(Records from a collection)
———

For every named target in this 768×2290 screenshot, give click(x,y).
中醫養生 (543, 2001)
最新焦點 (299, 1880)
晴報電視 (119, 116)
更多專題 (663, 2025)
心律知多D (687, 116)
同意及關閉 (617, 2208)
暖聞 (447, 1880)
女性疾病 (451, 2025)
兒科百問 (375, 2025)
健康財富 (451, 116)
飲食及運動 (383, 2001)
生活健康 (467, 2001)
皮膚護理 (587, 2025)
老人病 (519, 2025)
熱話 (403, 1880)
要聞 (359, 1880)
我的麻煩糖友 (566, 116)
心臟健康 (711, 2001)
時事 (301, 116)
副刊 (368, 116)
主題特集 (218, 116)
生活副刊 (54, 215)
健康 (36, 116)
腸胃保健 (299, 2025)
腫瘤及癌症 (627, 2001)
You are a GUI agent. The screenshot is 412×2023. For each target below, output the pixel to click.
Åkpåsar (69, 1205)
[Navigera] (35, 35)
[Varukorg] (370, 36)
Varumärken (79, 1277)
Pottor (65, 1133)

———

With nothing added or dropped, write out every entry.

For every named target in this 768×2290 screenshot, give click(x,y).
中醫養生 (543, 2001)
最新焦點 (299, 1880)
晴報電視 (119, 116)
更多專題 (663, 2025)
心律知多D (687, 116)
同意及關閉 (617, 2208)
暖聞 (447, 1880)
女性疾病 (451, 2025)
兒科百問 (375, 2025)
健康財富 (451, 116)
飲食及運動 (383, 2001)
生活健康 (467, 2001)
皮膚護理 (587, 2025)
老人病 (519, 2025)
熱話 (403, 1880)
要聞 (359, 1880)
我的麻煩糖友 (566, 116)
心臟健康 (711, 2001)
時事 (301, 116)
副刊 (368, 116)
主題特集 (218, 116)
生活副刊 (54, 215)
健康 (36, 116)
腸胃保健 (299, 2025)
腫瘤及癌症 (627, 2001)
You are a GUI agent. The screenshot is 412×2023. For each target below, output the pixel to click.
Åkpåsar (69, 1205)
[Navigera] (35, 35)
[Varukorg] (370, 36)
Varumärken (79, 1277)
Pottor (65, 1133)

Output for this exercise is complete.